(DOCUMENT PASSAGE):
635 F. App'x 207
6th Cir.2015Background
- Timothy Glass was indicted in Ohio on pandering and related counts for photographs involving 16–17 year olds; trial later set for March 2010.
- Glass initially had counsel (Joseph Scott) but repeatedly sought to proceed pro se; the trial court warned him it believed self-representation would be unwise and explained risks.
- The court permitted Glass to act as his own trial counsel while Scott could sit at counsel table; Glass conducted opening/closing and examined witnesses.
- Jury convicted Glass on 14 counts; he was sentenced to seven years imprisonment (Scott represented Glass at sentencing).
- Ohio Tenth District affirmed (2–1), finding Glass knowingly, intelligently, and voluntarily waived counsel based on the record; a dissent argued the court failed to inquire about Glass’s understanding of charges, penalties, and defenses.
- Glass sought federal habeas relief claiming inadequate Faretta colloquy; the district court denied relief and the Sixth Circuit affirmed under AEDPA.
Issues
| Issue | Plaintiff's Argument | Defendant's Argument | Held |
|---|---|---|---|
| Whether trial court adequately ensured waiver of right to counsel (Faretta) | Glass: court failed to question his understanding of nature of charges, statutory elements, possible punishments, defenses, and risks of self-representation | State: Faretta requires no script; total record (colloquy, pro se filings, counsel discussions, plea offers) shows Glass understood charges/risks | Affirmed: state court’s finding that waiver was knowing, intelligent, voluntary was not unreasonable under AEDPA |
| Whether whole-record inquiry can substitute for exhaustive on-the-record colloquy | Glass: on-the-record questioning was insufficient; cannot presume counsel informed him | State: whole record can be considered; defendant’s pro se filings and interactions with counsel are probative | Held for State: court may look to entire record to assess what defendant understood |
| Whether trial court’s repeated warnings suffice to satisfy Faretta’s ‘dangers and disadvantages’ requirement | Glass: warnings alone did not explain specifics (penalty range, elements, defenses) | State: warnings plus other record evidence satisfy Faretta/Tovar factors | Held for State: warnings and record evidence supported conclusion waiver was with eyes open |
| Whether AEDPA deference precludes relief despite dissenting state-court view | Glass: state-court error unreasonable under Supreme Court precedent | State: reasonable application of clearly established law; fairminded jurists could disagree | Held for State: AEDPA standard not met; no unreasonable application of Supreme Court precedent |
Key Cases Cited
- Faretta v. California, 422 U.S. 806 (recognizes Sixth Amendment right to self-representation and requires waiver to be knowing and voluntary)

(GIVEN INSTRUCTION 1): In the case summary about Timothy Glass's habeas petition, list each matter Glass says the trial court failed to question him about in the first issue.
(GIVEN INSTRUCTION 2): Pick up the case summary about Timothy Glass's habeas petition at the point where it stops, and keep writing.

(SUPPLIED INFORMATION):
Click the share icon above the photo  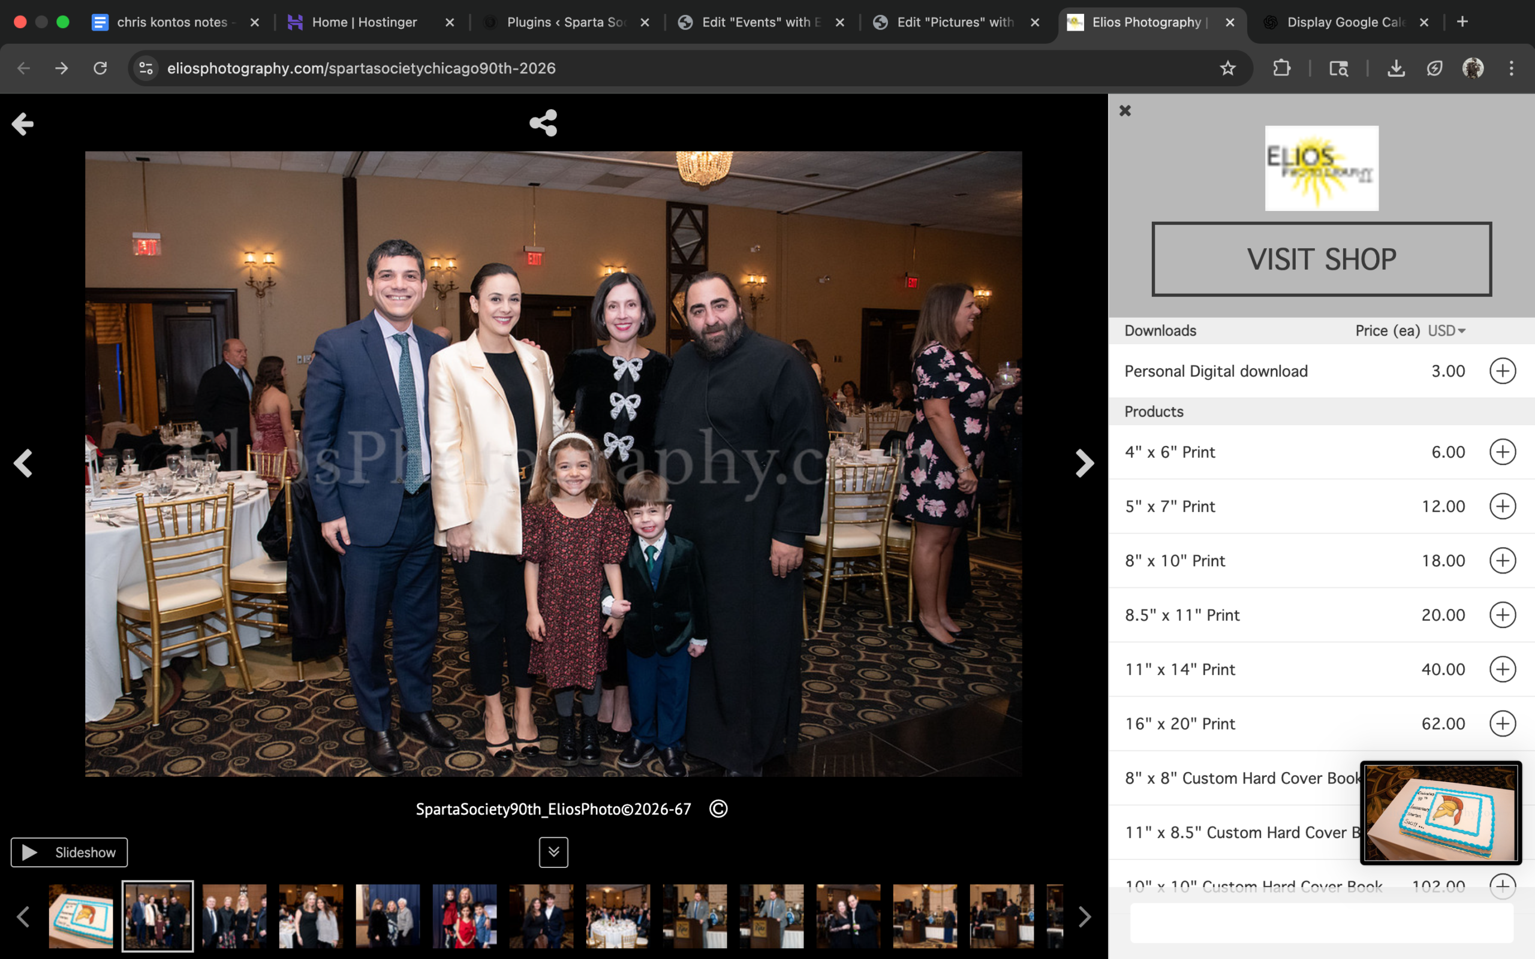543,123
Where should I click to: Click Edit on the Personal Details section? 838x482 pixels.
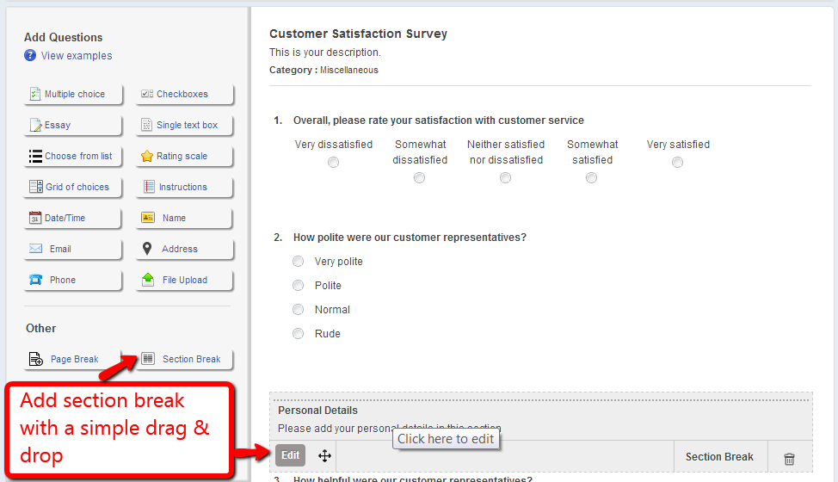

(RESPONSE 1):
- Nature of the charges
- Statutory elements
- Possible punishments
- Defenses
- Risks of self-representation

(RESPONSE 2):
- Von Moltke v. Gillies, 332 U.S. 708 (trial judge must investigate waiver as thoroughly as circumstances demand)
- Iowa v. Tovar, 541 U.S. 77 (no required script; required information depends on case-specific factors)
- Johnson v. Zerbst, 304 U.S. 458 (burden on defendant to show waiver was not competent and intelligent)
- Patterson v. Illinois, 487 U.S. 285 (courts should make ‘searching or formal inquiry’ before accepting waiver)
- Hill v. Curtin, 792 F.3d 670 (6th Cir. en banc) (defendant’s waiver must be knowing, intelligent, voluntary)
- Akins v. Easterling, 648 F.3d 380 (6th Cir.) (assess what defendant understood, not merely what court said)
- King v. Bobby, 433 F.3d 483 (6th Cir.) (recognizes inverse relationship between right to counsel and right to self-representation)
- Harrington v. Richter, 562 U.S. 86 (AEDPA relief barred unless state court decision was objectively unreasonable)
- Williams v. Taylor, 529 U.S. 362 (distinguishes ‘contrary to’ and ‘unreasonable application’ under AEDPA)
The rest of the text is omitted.